*** Dataset excerpts

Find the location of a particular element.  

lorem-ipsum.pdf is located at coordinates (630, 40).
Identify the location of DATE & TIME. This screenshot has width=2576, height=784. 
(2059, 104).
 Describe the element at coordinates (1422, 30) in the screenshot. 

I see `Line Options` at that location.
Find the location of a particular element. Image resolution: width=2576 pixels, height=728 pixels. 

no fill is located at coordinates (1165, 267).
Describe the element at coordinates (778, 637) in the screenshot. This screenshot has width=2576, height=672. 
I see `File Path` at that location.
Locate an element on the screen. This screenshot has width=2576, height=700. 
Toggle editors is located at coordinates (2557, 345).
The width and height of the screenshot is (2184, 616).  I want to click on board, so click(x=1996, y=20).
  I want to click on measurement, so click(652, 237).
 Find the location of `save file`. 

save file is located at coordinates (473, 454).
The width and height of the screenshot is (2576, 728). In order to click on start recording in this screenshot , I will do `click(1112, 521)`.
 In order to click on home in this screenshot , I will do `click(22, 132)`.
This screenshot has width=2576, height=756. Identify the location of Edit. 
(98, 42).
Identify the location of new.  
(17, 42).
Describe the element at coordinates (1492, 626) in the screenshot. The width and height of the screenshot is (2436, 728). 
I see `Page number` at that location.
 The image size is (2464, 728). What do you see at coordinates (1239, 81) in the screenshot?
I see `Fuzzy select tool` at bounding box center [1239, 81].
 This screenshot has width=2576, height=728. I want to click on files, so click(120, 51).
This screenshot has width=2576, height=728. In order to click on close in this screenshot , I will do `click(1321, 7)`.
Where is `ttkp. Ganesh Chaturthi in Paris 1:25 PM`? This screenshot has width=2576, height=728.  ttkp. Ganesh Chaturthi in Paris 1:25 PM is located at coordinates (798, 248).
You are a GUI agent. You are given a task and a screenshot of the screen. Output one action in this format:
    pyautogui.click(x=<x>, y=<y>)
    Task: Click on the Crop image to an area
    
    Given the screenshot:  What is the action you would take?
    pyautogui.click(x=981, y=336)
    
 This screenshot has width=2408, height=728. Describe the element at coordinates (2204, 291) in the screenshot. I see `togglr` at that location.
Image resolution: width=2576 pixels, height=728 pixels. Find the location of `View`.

******

**Task details**
Return the lines running from the one containing "This screenshot has width=2576, height=728. In" through the one containing "This screenshot has width=2408, height=728.", reproduced exactly.

**Answer to this task**
This screenshot has width=2576, height=728. In order to click on close in this screenshot , I will do `click(1321, 7)`.
Where is `ttkp. Ganesh Chaturthi in Paris 1:25 PM`? This screenshot has width=2576, height=728.  ttkp. Ganesh Chaturthi in Paris 1:25 PM is located at coordinates (798, 248).
You are a GUI agent. You are given a task and a screenshot of the screen. Output one action in this format:
    pyautogui.click(x=<x>, y=<y>)
    Task: Click on the Crop image to an area
    
    Given the screenshot:  What is the action you would take?
    pyautogui.click(x=981, y=336)
    
 This screenshot has width=2408, height=728. Describe the element at coordinates (2204, 291) in the screenshot. I see `togglr` at that location.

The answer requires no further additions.